-- EXERCISE DATA --
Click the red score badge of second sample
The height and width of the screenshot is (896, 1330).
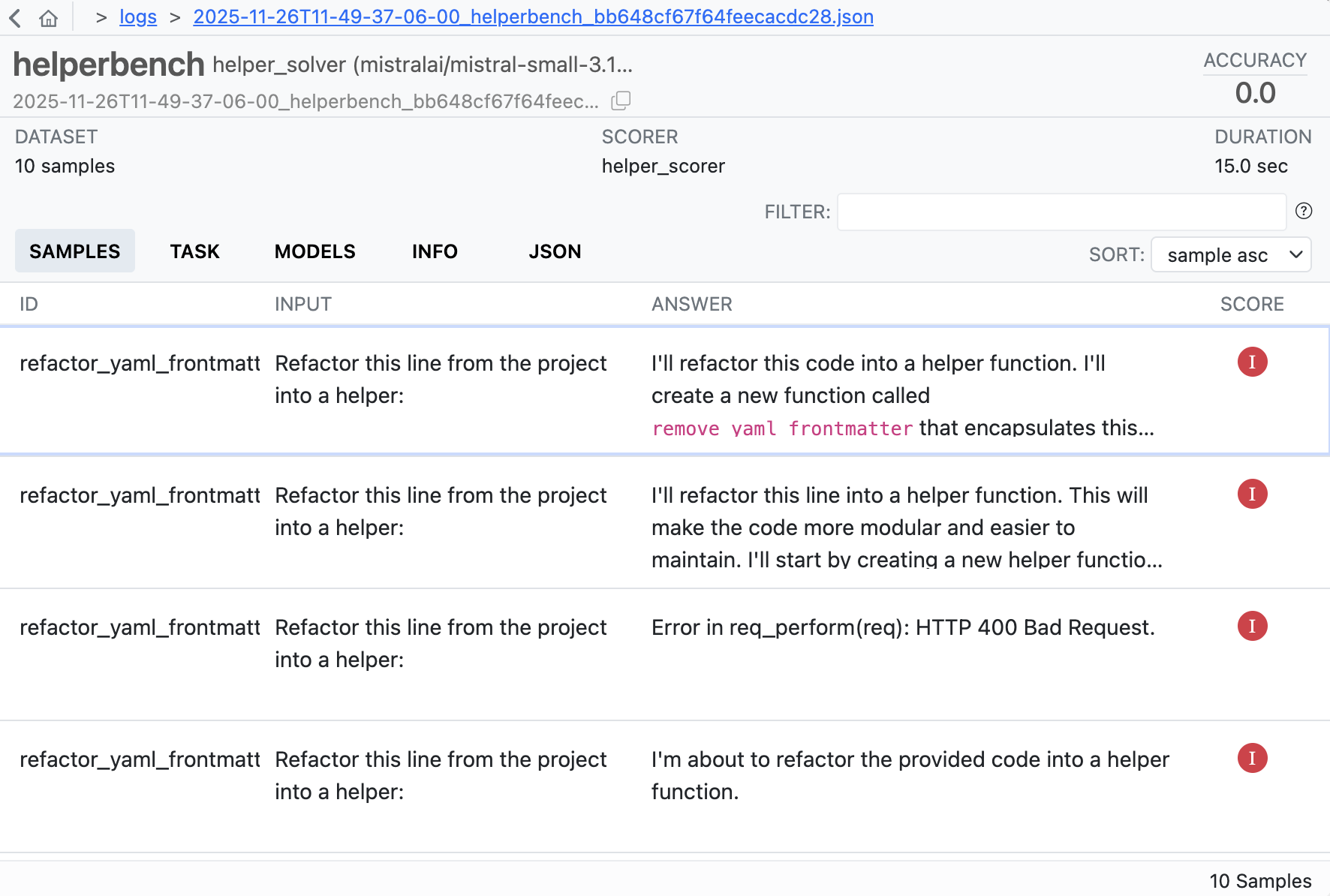1252,495
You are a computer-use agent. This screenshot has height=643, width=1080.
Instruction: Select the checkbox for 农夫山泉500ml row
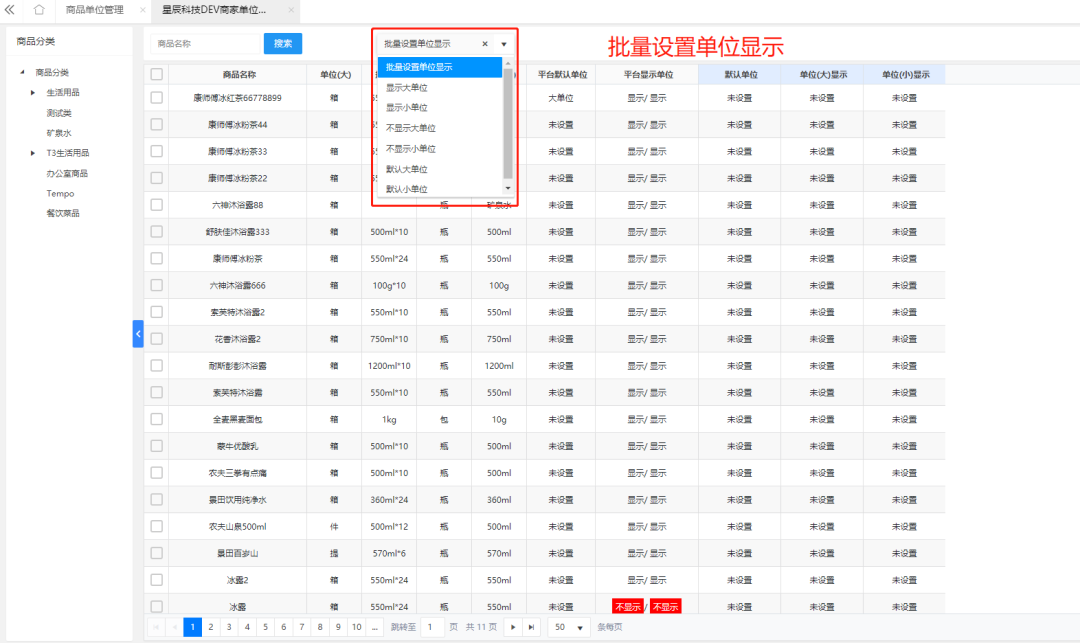tap(156, 526)
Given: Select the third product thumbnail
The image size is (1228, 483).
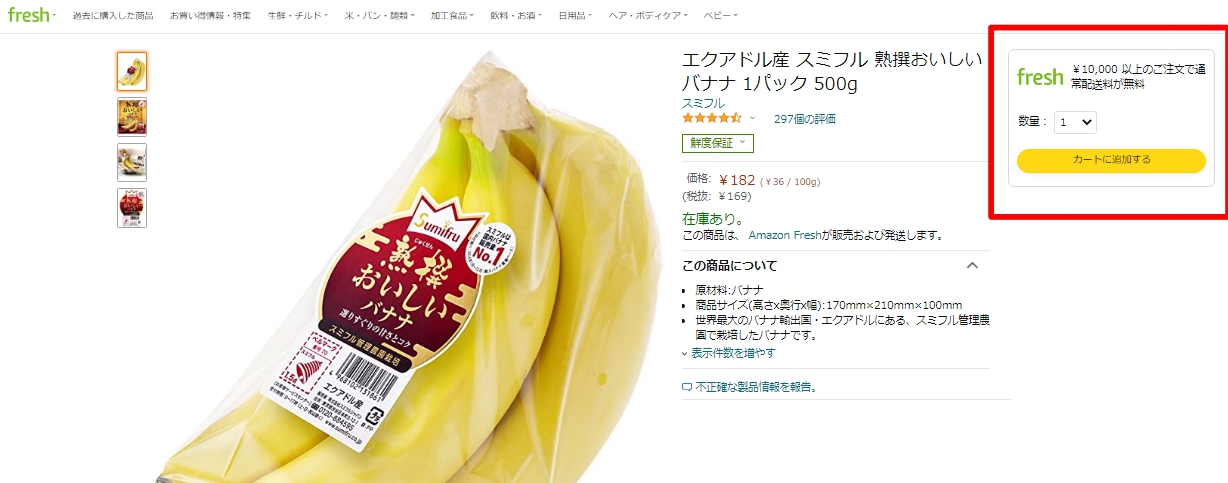Looking at the screenshot, I should (132, 162).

-- WHAT YOU SHOULD DO --
Quote everything from the line containing "You are a computer-use" down to the end of the data. Leave the pictures out of your answer.

-- REPLY --
You are a computer-use agent. This screenshot has height=643, width=1080.
Instruction: Select the checkbox for 农夫山泉500ml row
tap(156, 526)
Given: Select the third product thumbnail
The image size is (1228, 483).
Looking at the screenshot, I should (132, 162).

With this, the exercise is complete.